Built and maintained by the [Unitary Foundation](https://unitary.foundation).

The library was developed to support the paper
*Stabilizer-rank bounds for qutrit magic-state orbits* and packages the
underlying search-and-verify toolchain as a reusable resource. It exposes
three independent search modes — a simulated-annealing decomposition
search for upper-bound witnesses, an exhaustive _k_-tuple enumeration over
the canonical-form stabilizer-state dictionary for lower-bound certificates,
and an enumeration over the symplectic quotient of the two-qutrit Clifford
group for injection-gadget existence — and pairs each with a stand-alone
verifier so that no result depends on trusting the search heuristic.

## What can it do?

- **Find** stabilizer decompositions of arbitrary qubit and qutrit target
  states via a multi-chain simulated-annealing engine, with Pauli, Clifford,
  and single-state perturbation moves and a C++ kernel.
- **Certify** small-_m_ tight values by exhaustive _k_-tuple enumeration
  over the qutrit stabilizer-state dictionary at _m_ = 1, 2, 3 (dictionary
  sizes 12, 414, 41,580); per-orbit JSON certificates record the
  witnessing tuple or the minimum-residual non-spanning tuple.
- **Verify** every closed-form decomposition independently.
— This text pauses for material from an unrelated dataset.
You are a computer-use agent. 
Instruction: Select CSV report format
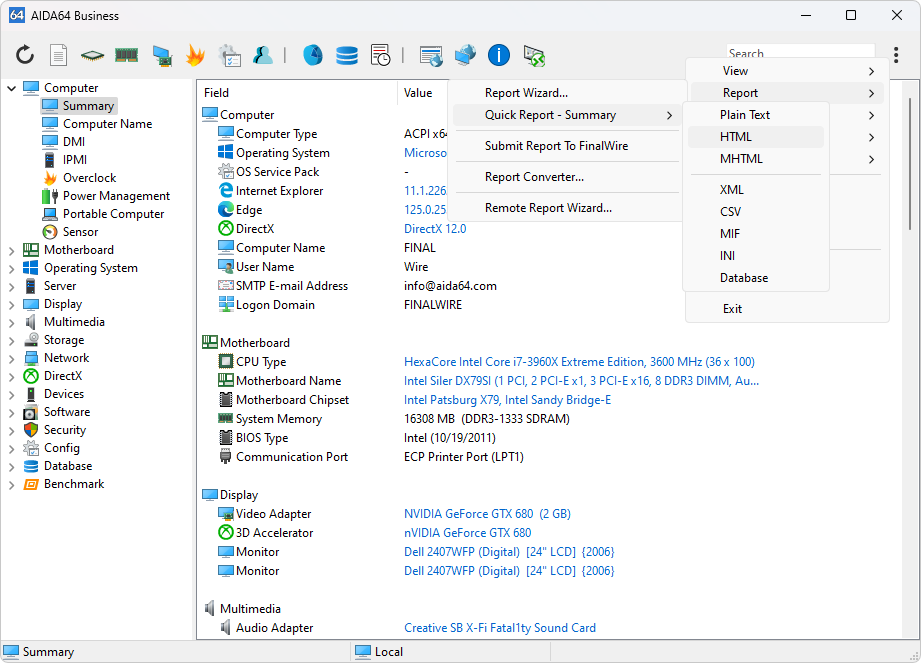(x=730, y=212)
The seven
  qutrit identities are checked at three levels: numerical re-check at
  machine precision, exact rational re-check in
  [SymPy](https://www.sympy.org/) where available, and machine-checked
  [Lean 4](https://lean-lang.org/) +
  [mathlib](https://leanprover-community.github.io/) formalizations under
  `lean_proofs/`.
- **Search** the two-qutrit Clifford group $\mathrm{Cl}(2, 3)$ for injection
  gadgets via a reduction to the 51,840-element symplectic quotient
  $\mathrm{Sp}(4, \mathbb F_3)$.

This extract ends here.